第十三節 魔法使いと修行その2(1/2)

 何故こんなことになっている。

 それが聖の第一の感想である。今朝あの半人前以下の、除霊師修行中のあの男から電話があり、リリーと一緒にその場に向かったはずだ。それが今どうして自分はこんな所で座っているのだろうか?いやそもそも何故こんな目に遭わねばならんのだ。

 カタカタと登っていく音を冷静に聞きながら、隣に座っていた亮介を睨む。そして唸るように問いかける。


「何故こんなことになっている」

「さ、さぁ俺に聞かれても……」


 ガタンと一際大きく音が鳴ると、一瞬だけその場に留まり、そして青い綺麗な空から地上まで一気に落ちていった。

 そう、彼らは今街外れにある遊園地のジェットコースターに乗っていた。それは遡ること2時間前のことである。



「聖さんちょっと来てくださいっす!」


 今朝、電話がかかってきて第一声がこれである。不機嫌になりながらも様子を尋ねた聖。


「それが、急に話しかかられてその……なんでも、お願いがあるってことなんすけど……」

「貴様修行を言い渡されていたのか?」

「ないっす!もしそうならもっと早く電話かけるっすよ!」


 とにかく助けてほしいと嘆く亮介。電話を切り、隣でふよふよ浮かんでいたリリーと目を合わせ、恐らく霊絡みだと確信に似たものを感じて外出する。場所は近くの公園にいると電話で聞いたので、迷うことなくその場に向かった。

 そこにいたのは女子高生であろう年頃の霊と亮介。やはりかと確信し、2人は亮介達の方へ近付く。


「聖さん!」


 助かったと言わんばかりの表情でこちらを見る亮介。そんな彼を横目に、聖は目の前に座っていた女子高生の霊を見る。


「もう、おっそい!ずっと待ってたんだからね!?」

「待っていた……?」


 その言葉に聖とリリーは顔を見合わせ、首を傾げた。少なくとも自分達がここへ来て5年目だが、目の前の少女と話したことも、寧ろ会ったこともない。一体どういうことだろうか。

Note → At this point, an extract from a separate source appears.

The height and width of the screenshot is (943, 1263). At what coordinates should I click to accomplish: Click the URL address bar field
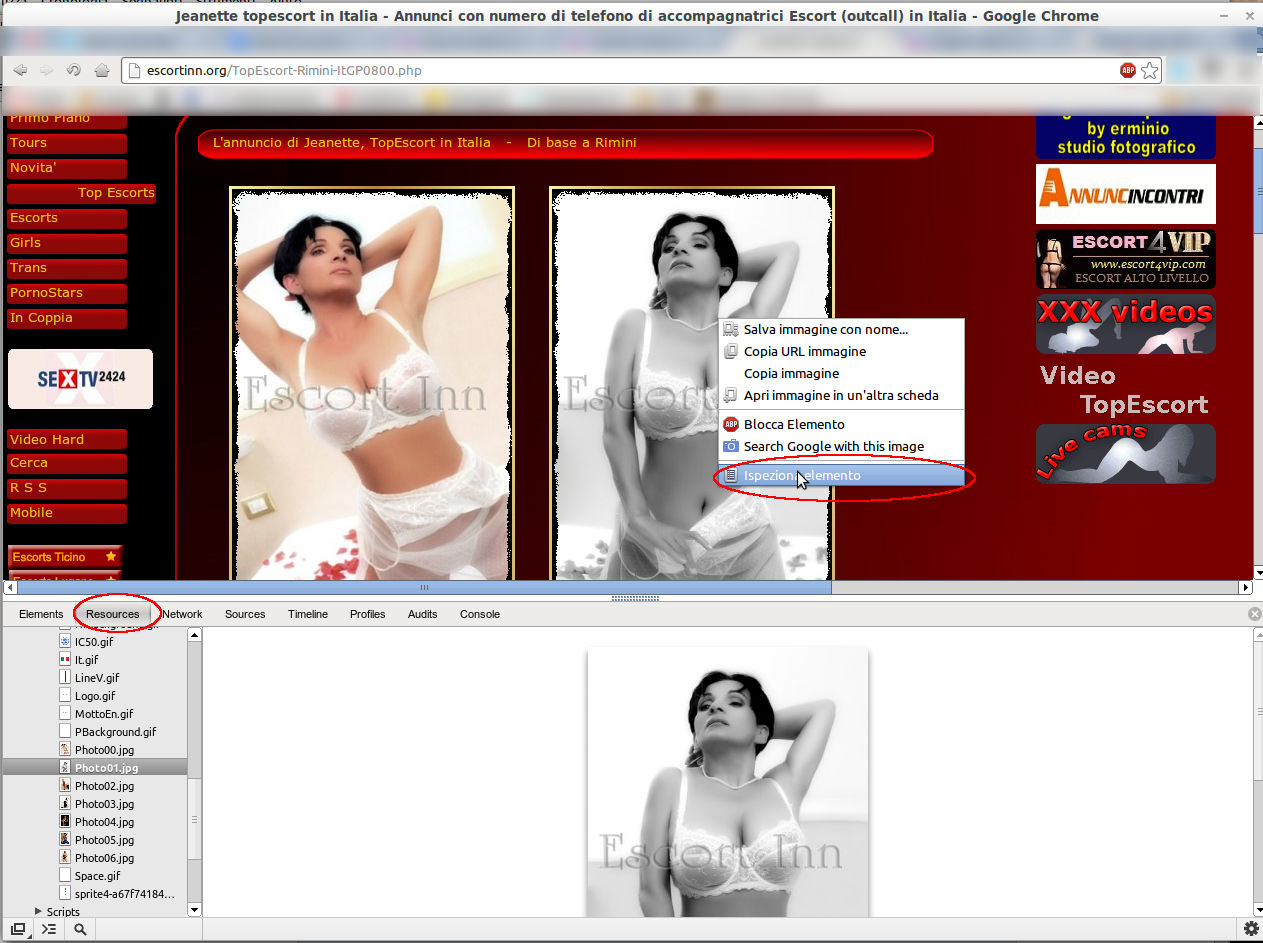click(620, 71)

「朝そっちのりょーちんに話かけて用事を聞いてもらおうとしたの。そしたら知り合いが来るまで待っててほしいって言うしさー、随分と待ったんだからね!」

「それは……すまなかった……」


 物凄い勢いで凄まれ、思わず謝る聖。隣のリリーはりょーちんって憑き物男のこと、と笑っていた。


「まぁちゃんと来てくれたからいいけどさ」


 案外律儀なのね、と呟いて笑って見せる少女。そして自己紹介すると言って自分を指差す。


「あたしは斎藤佳奈。元バリバリのJKで、今はこうして霊になっちゃってるの」

「じ、じぇけぇ?」


 聞きなれない言葉に聖は、思わずオウム返しをする。そんな聖を気遣ってか、リリーが女子高生のことだよと耳打ちしてくれた。理解したと頷く彼を見て少女、佳奈は座っていたベンチから立ち上がる。背伸びをして体を伸ばし、名前を尋ねた。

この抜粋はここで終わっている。